Could you render each line of the records below as a numbered list, leaving out the blank lines?

• DATASET RECORDS

_ _ _ _

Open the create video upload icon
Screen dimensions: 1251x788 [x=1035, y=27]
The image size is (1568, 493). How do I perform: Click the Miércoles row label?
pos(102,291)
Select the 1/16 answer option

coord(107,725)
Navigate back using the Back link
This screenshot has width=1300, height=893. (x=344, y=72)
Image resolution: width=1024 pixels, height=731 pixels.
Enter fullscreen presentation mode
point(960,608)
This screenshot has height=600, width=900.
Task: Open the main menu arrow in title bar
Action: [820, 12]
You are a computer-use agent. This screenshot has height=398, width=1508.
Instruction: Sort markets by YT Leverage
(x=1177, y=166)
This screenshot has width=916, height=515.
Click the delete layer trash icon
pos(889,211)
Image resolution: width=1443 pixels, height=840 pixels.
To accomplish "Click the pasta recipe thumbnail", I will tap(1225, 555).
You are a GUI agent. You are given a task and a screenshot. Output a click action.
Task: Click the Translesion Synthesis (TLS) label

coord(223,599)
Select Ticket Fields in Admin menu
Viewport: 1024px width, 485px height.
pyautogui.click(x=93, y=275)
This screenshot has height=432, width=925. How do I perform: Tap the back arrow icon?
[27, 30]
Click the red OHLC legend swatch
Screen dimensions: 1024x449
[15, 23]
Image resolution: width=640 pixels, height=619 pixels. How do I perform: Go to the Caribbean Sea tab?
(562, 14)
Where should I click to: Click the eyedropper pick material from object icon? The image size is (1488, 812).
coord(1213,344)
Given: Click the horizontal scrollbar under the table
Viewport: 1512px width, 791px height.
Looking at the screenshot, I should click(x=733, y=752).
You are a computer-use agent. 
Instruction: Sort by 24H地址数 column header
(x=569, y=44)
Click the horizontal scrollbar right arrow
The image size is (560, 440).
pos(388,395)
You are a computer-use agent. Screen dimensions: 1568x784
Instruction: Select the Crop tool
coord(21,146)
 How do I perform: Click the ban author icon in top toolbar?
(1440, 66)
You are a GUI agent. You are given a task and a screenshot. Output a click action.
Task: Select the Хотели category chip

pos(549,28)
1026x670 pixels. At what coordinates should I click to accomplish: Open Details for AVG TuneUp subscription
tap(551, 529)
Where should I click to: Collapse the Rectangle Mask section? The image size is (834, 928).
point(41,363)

_ _ _ _

• RESPONSE FOR THIS EXERCISE
1. Open the create video upload icon
2. Screen dimensions: 1251x788 [x=1035, y=27]
3. The image size is (1568, 493). How do I perform: Click the Miércoles row label?
4. pos(102,291)
5. Select the 1/16 answer option
6. coord(107,725)
7. Navigate back using the Back link
8. This screenshot has width=1300, height=893. (x=344, y=72)
9. Image resolution: width=1024 pixels, height=731 pixels.
10. Enter fullscreen presentation mode
11. point(960,608)
12. This screenshot has height=600, width=900.
13. Task: Open the main menu arrow in title bar
14. Action: [820, 12]
15. You are a computer-use agent. This screenshot has height=398, width=1508.
16. Instruction: Sort markets by YT Leverage
17. (x=1177, y=166)
18. This screenshot has width=916, height=515.
19. Click the delete layer trash icon
20. pos(889,211)
21. Image resolution: width=1443 pixels, height=840 pixels.
22. To accomplish "Click the pasta recipe thumbnail", I will tap(1225, 555).
23. You are a GUI agent. You are given a task and a screenshot. Output a click action.
24. Task: Click the Translesion Synthesis (TLS) label
25. coord(223,599)
26. Select Ticket Fields in Admin menu
27. Viewport: 1024px width, 485px height.
28. pyautogui.click(x=93, y=275)
29. This screenshot has height=432, width=925. How do I perform: Tap the back arrow icon?
30. [27, 30]
31. Click the red OHLC legend swatch
32. Screen dimensions: 1024x449
33. [15, 23]
34. Image resolution: width=640 pixels, height=619 pixels. How do I perform: Go to the Caribbean Sea tab?
35. (562, 14)
36. Where should I click to: Click the eyedropper pick material from object icon? The image size is (1488, 812).
37. coord(1213,344)
38. Given: Click the horizontal scrollbar under the table
39. Viewport: 1512px width, 791px height.
40. Looking at the screenshot, I should click(x=733, y=752).
41. You are a computer-use agent. 
42. Instruction: Sort by 24H地址数 column header
43. (x=569, y=44)
44. Click the horizontal scrollbar right arrow
45. The image size is (560, 440).
46. pos(388,395)
47. You are a computer-use agent. Screen dimensions: 1568x784
48. Instruction: Select the Crop tool
49. coord(21,146)
50.  How do I perform: Click the ban author icon in top toolbar?
51. (1440, 66)
52. You are a GUI agent. You are given a task and a screenshot. Output a click action.
53. Task: Select the Хотели category chip
54. pos(549,28)
55. 1026x670 pixels. At what coordinates should I click to accomplish: Open Details for AVG TuneUp subscription
56. tap(551, 529)
57. Where should I click to: Collapse the Rectangle Mask section? The image size is (834, 928).
58. point(41,363)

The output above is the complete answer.